Implement Ansible Tower's RBAC system which provides inventory-level access control. Create inventory objects in Tower and assign team/user permissions at the inventory level, per-playbook, or per-host. Developers only see hosts their team manages. Alternatively, implement a wrapper script around ansible-inventory that filters output based on user identity and permissions from an external system (LDAP, OAuth2). Use Tower's organizations and teams to segment inventory access. Filter inventory at the source using IAM policies—developers' AWS credentials only permit describing instances in their environment. For dynamic inventories, implement query filters in the plugin based on user context. Encrypt sensitive host_vars and use Ansible Vault per-environment. Audit inventory access by logging ansible-inventory commands to CloudWatch/ELK.
Follow-up: How would you implement inventory-as-data for disaster recovery, where you can rebuild your infrastructure from inventory metadata?
Your Kubernetes cluster runs 500 pods that are constantly being created and destroyed. You need Ansible to monitor and manage these ephemeral workloads. The kubernetes.io inventory plugin works but doesn't update frequently enough—pods disappear before Ansible notices. How do you solve this?
Implement event-driven inventory updates using Kubernetes watches instead of polling. Create a custom Python inventory script that uses Kubernetes client library's watch feature to get real-time pod events. Additionally, run `kubectl get pods --watch` in background and maintain a real-time inventory cache. For Tower, implement continuous inventory refresh with short intervals (10-30 seconds) specifically for Kubernetes. Use Kubernetes labels and selectors to group pods dynamically—these become Ansible groups. Implement health checks in inventory plugin to verify pod connectivity before including in playbook targets. Use Ansible's `serial` strategy with inventory refresh to ensure fresh pod list for each batch of operations. Consider using Helm with Ansible for infrastructure-as-code, which provides better event integration.
Follow-up: How would you implement blue-green deployment using dynamic inventory where you switch traffic between two pod groups?

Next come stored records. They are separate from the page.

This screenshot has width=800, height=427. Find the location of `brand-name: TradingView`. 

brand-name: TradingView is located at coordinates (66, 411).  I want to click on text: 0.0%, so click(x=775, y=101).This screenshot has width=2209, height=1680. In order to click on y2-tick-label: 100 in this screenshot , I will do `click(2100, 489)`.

Your inventory includes 10,000 hosts across global regions. Playbooks that loop over entire inventory timeout because of network latency. You need better performance without losing inventory coverage. What's your strategy?

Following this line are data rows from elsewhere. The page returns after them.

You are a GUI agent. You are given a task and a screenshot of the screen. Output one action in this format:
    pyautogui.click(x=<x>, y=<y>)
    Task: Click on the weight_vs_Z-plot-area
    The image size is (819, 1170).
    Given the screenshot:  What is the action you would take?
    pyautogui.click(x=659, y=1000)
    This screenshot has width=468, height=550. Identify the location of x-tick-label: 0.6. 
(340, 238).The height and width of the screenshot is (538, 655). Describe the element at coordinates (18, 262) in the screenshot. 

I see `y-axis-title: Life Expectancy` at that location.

Implement inventory sharding and parallel execution. Split inventory by region using group filters—run separate playbook executions per region with parallelism. Use Ansible Tower to execute playbooks against regional groups concurrently. Implement local execution where possible: use delegation to run tasks on local agents per region rather than from central Ansible controller. Enable fact caching with Redis backend to avoid redundant fact gathering. Use `gather_subset: min` to collect only required facts initially. Implement batch execution with `serial: 100` to process hosts in chunks, allowing progress monitoring. Use asynchronous tasks with `async` and `poll` to avoid blocking on slow hosts. Monitor network latency to inventory sources and consider adding regional cache layers or Edge cache for inventory metadata.
Follow-up: How would you implement self-healing inventory where unreachable hosts are automatically removed and re-queried?